Saved data entries:
- Opening Delimiter -
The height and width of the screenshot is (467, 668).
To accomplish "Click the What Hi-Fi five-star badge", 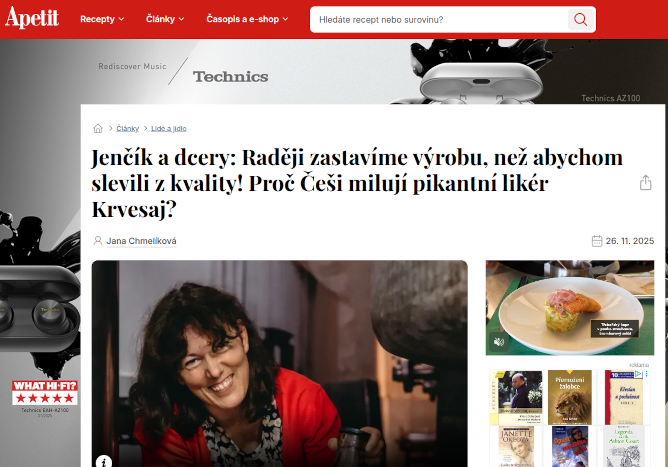I will (x=45, y=392).
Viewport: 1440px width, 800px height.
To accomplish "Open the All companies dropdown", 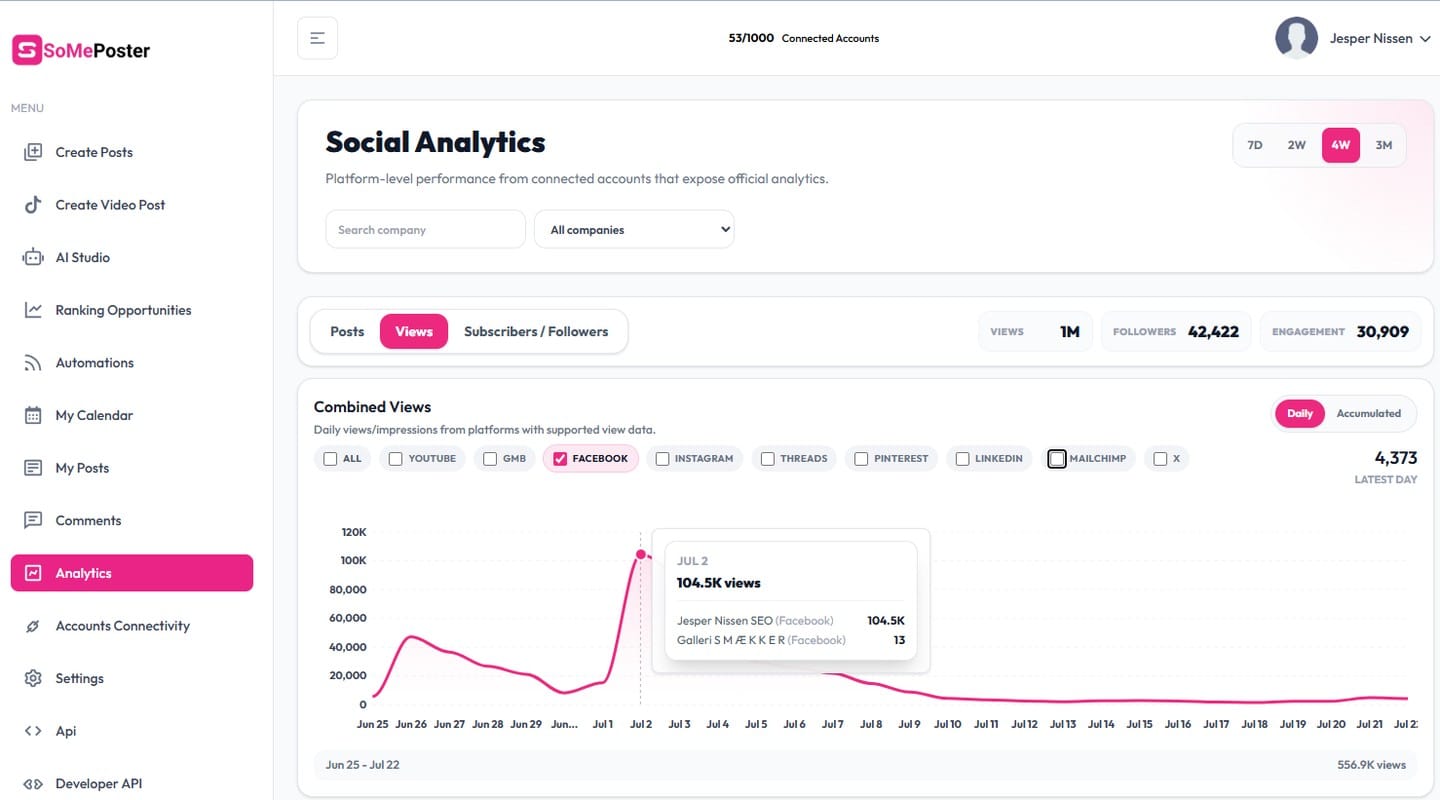I will [x=634, y=229].
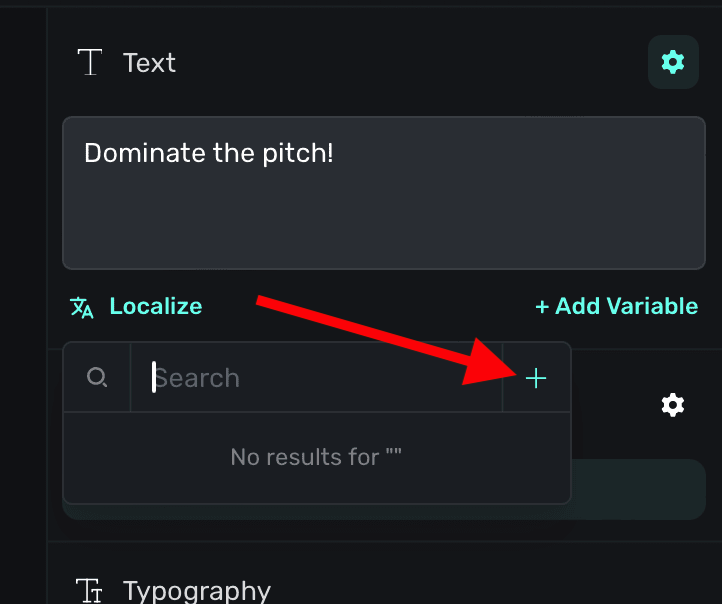
Task: Click the magnifier icon in search popup
Action: click(x=97, y=378)
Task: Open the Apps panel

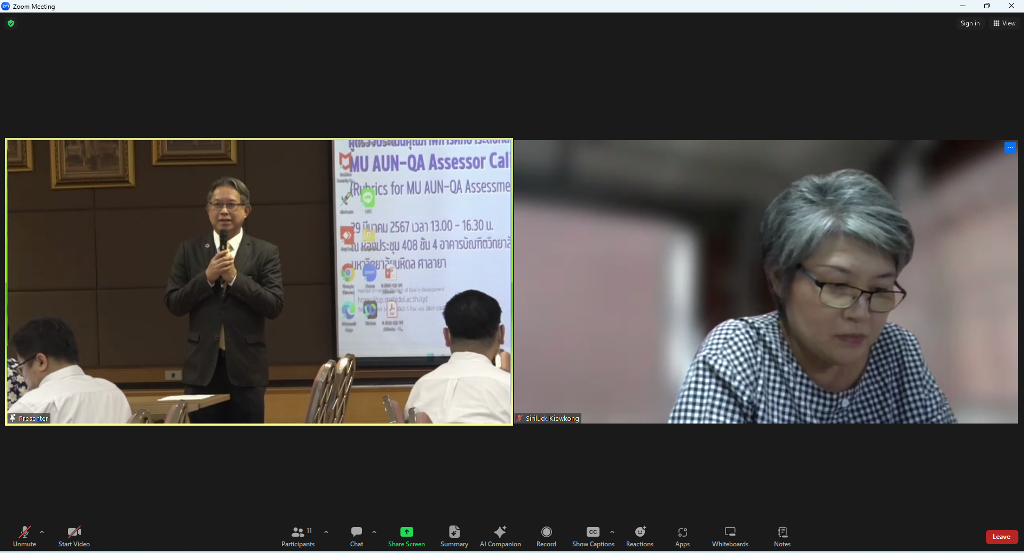Action: 682,535
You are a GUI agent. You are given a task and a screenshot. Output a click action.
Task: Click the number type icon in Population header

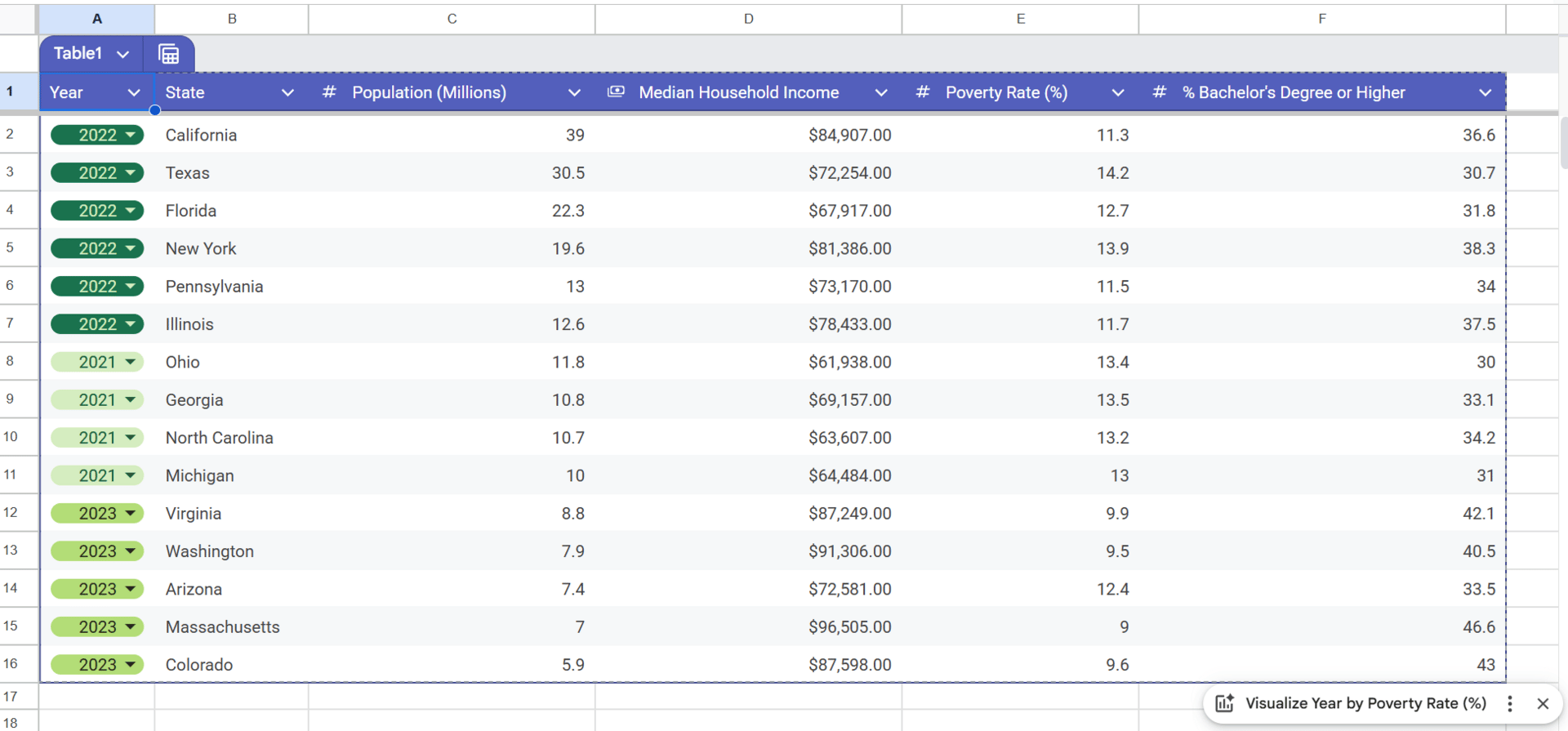click(329, 92)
- Closing Delimiter -
What you should do
Your copy should hold exactly the lines from the one with "You are a GUI" through the final line of the records, both ends included, and no pictures.

Expected output
You are a GUI agent. You are given a task and a screenshot. Output a click action.
Task: Click the number type icon in Population header

click(329, 92)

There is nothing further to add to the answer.